Technical information
- Licensing authority: FCC
- Facility ID: 42652
- Class: D
- Power: 10,000 watts (daytime only)
- Translators: 96.3 W242CQ (Colonial Heights); 100.7 W264BY (Kingsport);

Links
- Public license information: Public file; LMS;
- Webcast: Listen live
- Website: www.963thepossum.com

= WPWT =

WPWT (870 kHz) is a AM radio classic country music formatted broadcast radio station licensed to Colonial Heights, Tennessee, serving the Tri-Cities area. WPWT is owned and operated by Kenneth Clyde Hill.

==History==
This station signed on the air on December 31, 1984. Prior to its sign-on, it had been assigned the call letters WIKV by the FCC. Since these calls were deemed by constructing supervisor Dave Murray (husband of Martha Murray, the original licensee) to be too close to the calls of a prominent FM in the market, WIKQ, the calls were changed, to WPRQ. All this transpired before the station ever officially hit the air.

The original power was 5,000 watts. This was increased later to 10,000 watts. The signal, which shares the clear channel of 870 kHz with Class-A 50,000-watt WWL in New Orleans, was licensed as daytime-only, which it remains today.

The original format was contemporary Christian hit music. Other formats have followed, including news/talk and religious talk. In the late 1980s/early 1990s, the station was dark (silent) for a time, but was sold and returned to the air. Its current owner, Kenneth Clyde Hill, owns other stations as well.

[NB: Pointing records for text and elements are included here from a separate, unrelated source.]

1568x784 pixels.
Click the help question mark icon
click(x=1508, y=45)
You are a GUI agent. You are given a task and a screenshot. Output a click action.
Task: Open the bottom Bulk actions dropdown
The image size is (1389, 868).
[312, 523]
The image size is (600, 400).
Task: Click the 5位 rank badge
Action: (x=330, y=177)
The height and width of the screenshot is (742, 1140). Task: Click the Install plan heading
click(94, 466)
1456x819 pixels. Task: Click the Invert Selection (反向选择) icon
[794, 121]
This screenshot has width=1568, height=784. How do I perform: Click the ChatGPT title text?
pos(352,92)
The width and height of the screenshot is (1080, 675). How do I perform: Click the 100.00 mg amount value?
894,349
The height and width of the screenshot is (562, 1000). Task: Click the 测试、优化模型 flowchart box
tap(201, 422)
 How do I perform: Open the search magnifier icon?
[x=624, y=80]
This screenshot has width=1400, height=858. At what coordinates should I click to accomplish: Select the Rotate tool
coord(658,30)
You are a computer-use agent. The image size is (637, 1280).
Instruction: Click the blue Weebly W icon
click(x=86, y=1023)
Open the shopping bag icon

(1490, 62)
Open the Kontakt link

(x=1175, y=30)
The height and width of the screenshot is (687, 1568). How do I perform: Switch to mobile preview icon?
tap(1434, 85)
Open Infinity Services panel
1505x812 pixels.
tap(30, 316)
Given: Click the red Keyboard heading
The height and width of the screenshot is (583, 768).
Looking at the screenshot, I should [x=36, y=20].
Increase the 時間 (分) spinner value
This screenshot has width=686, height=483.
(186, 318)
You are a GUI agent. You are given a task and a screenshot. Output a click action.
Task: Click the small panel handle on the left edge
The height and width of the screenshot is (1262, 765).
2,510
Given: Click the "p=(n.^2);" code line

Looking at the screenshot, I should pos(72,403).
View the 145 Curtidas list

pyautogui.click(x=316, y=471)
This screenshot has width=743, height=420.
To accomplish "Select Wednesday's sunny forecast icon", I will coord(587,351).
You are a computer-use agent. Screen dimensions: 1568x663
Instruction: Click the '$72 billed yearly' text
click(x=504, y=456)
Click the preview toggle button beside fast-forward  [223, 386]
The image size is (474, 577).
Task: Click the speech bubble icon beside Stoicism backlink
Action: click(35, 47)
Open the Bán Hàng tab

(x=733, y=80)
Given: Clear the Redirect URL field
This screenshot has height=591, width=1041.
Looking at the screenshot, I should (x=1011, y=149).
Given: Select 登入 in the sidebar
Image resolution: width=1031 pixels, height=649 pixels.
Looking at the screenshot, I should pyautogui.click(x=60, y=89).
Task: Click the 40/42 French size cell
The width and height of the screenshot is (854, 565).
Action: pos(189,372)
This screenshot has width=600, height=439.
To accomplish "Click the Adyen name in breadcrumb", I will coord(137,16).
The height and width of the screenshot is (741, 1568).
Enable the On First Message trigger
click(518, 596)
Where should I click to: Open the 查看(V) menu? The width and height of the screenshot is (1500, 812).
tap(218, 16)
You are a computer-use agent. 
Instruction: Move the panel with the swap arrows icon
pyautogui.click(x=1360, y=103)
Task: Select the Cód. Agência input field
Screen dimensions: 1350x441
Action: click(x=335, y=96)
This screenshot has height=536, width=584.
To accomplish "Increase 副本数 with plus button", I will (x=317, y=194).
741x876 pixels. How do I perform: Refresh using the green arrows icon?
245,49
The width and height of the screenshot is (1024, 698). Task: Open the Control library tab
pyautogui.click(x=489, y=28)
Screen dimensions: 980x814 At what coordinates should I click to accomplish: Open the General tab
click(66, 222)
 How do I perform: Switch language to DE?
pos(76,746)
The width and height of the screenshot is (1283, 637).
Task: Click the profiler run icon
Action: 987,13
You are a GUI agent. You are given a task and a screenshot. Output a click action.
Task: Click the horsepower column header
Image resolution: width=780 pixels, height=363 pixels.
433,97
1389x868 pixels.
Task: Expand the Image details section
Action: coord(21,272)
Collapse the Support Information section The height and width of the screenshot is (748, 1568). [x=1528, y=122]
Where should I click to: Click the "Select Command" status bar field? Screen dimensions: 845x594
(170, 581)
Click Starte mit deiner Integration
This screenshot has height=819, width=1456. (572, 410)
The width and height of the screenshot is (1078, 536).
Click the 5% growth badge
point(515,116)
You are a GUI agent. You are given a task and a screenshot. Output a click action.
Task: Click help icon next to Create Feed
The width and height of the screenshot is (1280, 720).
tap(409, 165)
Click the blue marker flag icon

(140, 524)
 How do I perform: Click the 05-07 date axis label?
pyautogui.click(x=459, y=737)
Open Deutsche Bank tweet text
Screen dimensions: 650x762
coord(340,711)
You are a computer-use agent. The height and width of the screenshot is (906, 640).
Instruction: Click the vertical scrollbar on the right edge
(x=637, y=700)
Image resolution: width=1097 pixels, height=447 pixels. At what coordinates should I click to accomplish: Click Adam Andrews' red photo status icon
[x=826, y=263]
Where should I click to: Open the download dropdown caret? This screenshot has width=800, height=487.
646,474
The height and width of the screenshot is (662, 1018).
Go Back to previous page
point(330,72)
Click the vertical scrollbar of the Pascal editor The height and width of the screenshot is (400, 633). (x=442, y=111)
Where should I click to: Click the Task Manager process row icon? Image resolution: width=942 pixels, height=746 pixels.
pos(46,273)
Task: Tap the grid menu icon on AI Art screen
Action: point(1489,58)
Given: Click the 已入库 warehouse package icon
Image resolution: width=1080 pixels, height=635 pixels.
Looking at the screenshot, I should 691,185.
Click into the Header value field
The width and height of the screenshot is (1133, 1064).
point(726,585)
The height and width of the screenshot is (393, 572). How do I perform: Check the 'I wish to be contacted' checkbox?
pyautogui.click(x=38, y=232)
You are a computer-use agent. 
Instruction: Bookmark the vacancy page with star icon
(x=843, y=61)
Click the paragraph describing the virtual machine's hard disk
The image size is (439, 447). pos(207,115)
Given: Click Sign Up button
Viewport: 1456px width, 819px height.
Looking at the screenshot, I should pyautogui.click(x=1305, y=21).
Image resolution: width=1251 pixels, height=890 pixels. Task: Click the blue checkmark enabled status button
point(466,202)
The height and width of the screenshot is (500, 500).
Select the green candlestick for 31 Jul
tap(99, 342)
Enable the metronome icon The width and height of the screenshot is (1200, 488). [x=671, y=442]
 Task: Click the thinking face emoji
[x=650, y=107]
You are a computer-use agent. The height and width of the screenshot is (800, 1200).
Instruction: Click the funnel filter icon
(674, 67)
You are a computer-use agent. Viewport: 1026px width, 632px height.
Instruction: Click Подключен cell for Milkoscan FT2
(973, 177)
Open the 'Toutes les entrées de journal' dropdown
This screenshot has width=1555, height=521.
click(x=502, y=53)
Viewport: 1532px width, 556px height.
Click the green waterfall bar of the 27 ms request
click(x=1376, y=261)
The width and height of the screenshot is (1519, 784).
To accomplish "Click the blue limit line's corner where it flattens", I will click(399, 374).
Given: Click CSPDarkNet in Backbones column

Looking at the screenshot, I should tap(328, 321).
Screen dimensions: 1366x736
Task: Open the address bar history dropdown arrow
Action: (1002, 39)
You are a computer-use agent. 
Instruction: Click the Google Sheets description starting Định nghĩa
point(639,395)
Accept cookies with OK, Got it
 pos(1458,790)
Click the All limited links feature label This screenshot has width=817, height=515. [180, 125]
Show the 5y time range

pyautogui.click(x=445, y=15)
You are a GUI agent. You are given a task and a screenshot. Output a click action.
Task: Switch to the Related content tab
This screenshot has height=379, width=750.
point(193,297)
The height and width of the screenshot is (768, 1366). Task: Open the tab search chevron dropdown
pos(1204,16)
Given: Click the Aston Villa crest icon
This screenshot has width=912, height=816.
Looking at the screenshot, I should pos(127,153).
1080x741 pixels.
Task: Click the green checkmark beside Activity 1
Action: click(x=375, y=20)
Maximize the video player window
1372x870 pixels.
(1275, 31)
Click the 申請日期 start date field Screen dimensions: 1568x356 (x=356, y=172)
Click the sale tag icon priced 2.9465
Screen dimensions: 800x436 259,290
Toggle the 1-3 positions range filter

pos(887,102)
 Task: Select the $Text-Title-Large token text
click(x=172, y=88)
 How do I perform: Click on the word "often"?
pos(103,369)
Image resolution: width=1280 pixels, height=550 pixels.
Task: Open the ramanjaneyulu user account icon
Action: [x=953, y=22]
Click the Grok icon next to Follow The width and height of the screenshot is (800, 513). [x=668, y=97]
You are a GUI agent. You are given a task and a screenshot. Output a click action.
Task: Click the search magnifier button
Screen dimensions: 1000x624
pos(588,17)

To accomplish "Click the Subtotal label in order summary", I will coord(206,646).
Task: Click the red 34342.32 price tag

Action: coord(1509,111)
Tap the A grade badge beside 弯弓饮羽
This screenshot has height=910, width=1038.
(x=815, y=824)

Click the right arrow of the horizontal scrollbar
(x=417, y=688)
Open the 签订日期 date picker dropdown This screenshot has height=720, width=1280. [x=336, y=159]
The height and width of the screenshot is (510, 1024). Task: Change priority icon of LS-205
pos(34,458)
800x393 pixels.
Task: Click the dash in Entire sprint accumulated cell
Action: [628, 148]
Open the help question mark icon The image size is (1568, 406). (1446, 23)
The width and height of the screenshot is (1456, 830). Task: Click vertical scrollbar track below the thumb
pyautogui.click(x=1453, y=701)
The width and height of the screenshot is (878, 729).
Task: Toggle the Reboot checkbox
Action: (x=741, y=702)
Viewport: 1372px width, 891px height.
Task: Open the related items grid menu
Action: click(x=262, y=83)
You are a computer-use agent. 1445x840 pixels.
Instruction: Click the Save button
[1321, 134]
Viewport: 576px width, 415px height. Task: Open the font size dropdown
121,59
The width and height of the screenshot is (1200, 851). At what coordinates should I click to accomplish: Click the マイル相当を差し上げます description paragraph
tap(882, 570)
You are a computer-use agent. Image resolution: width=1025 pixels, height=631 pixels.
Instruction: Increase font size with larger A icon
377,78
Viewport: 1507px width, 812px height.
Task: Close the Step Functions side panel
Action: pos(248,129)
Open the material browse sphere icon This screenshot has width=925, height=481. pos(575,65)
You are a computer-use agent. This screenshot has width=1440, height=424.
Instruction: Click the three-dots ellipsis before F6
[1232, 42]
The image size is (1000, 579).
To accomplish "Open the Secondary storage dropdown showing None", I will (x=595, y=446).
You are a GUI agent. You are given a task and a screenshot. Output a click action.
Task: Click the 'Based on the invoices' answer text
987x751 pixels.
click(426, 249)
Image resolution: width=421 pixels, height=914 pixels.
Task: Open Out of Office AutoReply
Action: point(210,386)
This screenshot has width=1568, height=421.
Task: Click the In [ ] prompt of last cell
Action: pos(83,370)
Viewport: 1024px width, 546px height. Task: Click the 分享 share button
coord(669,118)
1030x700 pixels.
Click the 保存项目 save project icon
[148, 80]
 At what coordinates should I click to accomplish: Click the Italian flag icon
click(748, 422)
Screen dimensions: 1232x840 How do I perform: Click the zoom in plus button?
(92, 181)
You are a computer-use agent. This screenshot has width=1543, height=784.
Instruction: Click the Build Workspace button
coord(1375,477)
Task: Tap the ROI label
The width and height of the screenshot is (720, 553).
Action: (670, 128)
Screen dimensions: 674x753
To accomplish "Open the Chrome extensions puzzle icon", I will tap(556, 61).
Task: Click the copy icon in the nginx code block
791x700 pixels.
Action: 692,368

The transmitter was originally a single tower near Warrior's Path State Park in Colonial Heights, Tennessee, which is south of Kingsport, Tennessee. It remains there today.

The original studio was in a residence, in Colonial Heights, Tennessee, which was owned by Dave and Martha Murray.

In November 2017, WPWT rebranded as "96.3 The Possum" (simulcasting on FM translators W242CQ 96.3 Colonial Heights and W264BY 100.7 Kingsport).

==Management==
Dr. Kenneth C. Hill is the owner of WPWT and sister stations WHCB and WHGG.